Even for the strictly-business purists who tend to be squeamish about applying metrics beyond the profit-and-loss statement, there was something more fundamental at stake here, something essential to every businessperson: fair competition and an even playing field. How much farther could Prudencio Garcia have brought Mekeni Foods, or Francis Glenn Yu of SEAOIL, or Ronnel Rivera of Gensan Shipyard – to name a few of the “finalists” — had they access to a bit of the financial resources and organizational synergies available to any Aboitiz?
In this one the organizers lost sight of the entre in entrepreneurship. Once more they tagged people who were born on third base, and celebrated them for hitting a triple.

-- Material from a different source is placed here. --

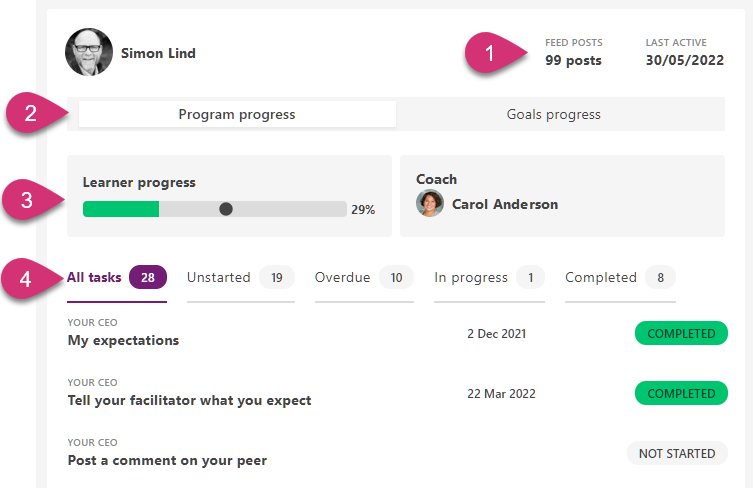Click the pink callout marker numbered 1
Screen dimensions: 753x488
(x=488, y=51)
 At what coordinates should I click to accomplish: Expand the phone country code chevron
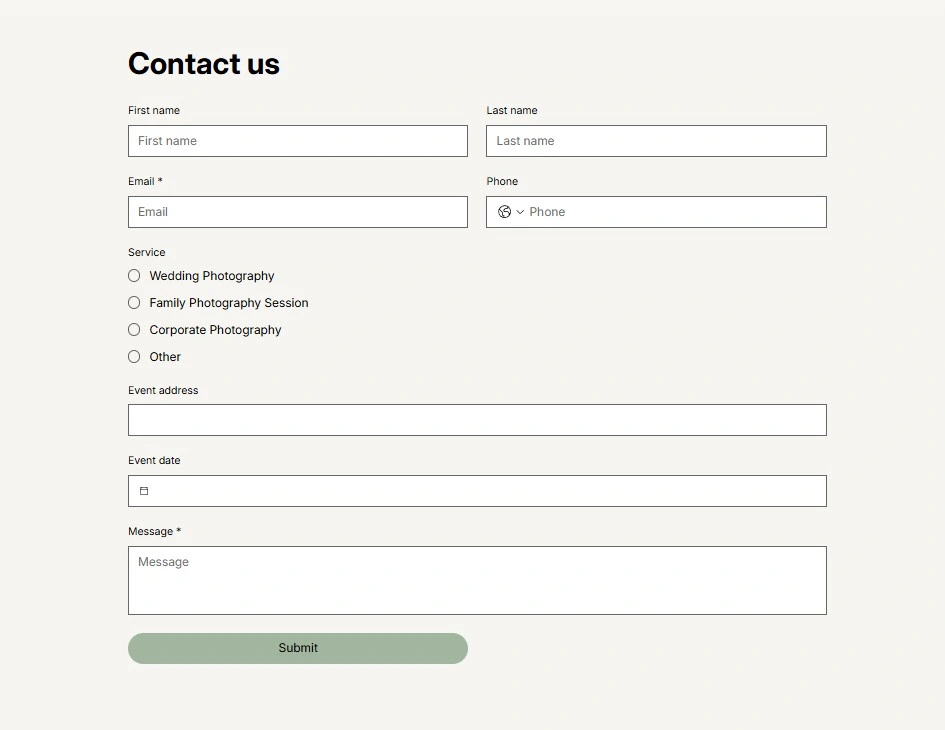520,212
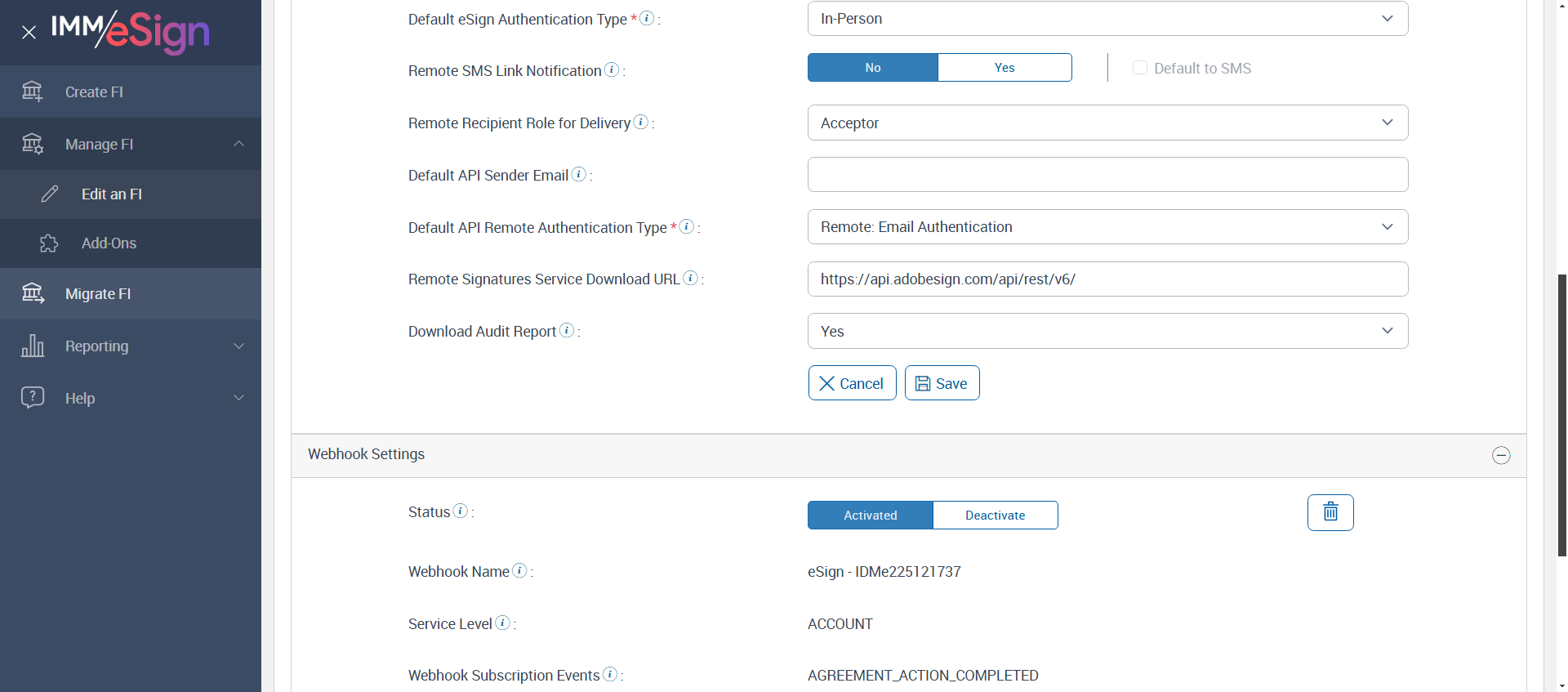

The cynic would be prone to tar the sponsor (Ernst and Young) like one would a cheap publication doing a cover spread on its biggest or prized prospective advertiser. It may not be this crass. But it is clear that as much as insight, values have been misplaced here, the token designation of a “Social Entrepreneur of the Year” notwithstanding. And what fitting irony that “Shine” was the theme for this year’s search, for the event continues to spotlight a microcosm of our economy, and indeed, Philippine society. It shows that those who need capital the most can avail of it the least; that the oligarchy may be less impenetrable, but it is firmly in place; and that with these and all, the inexhaustible resiliency of the Filipino still shines through.
(The writer was formerly editor-in-chief of Philippine American News and was Information Attache at the Philippine Consulate General in Los Angeles from 1989 to 1998. He is based in Cebu and Los Angeles, California doing some export business.)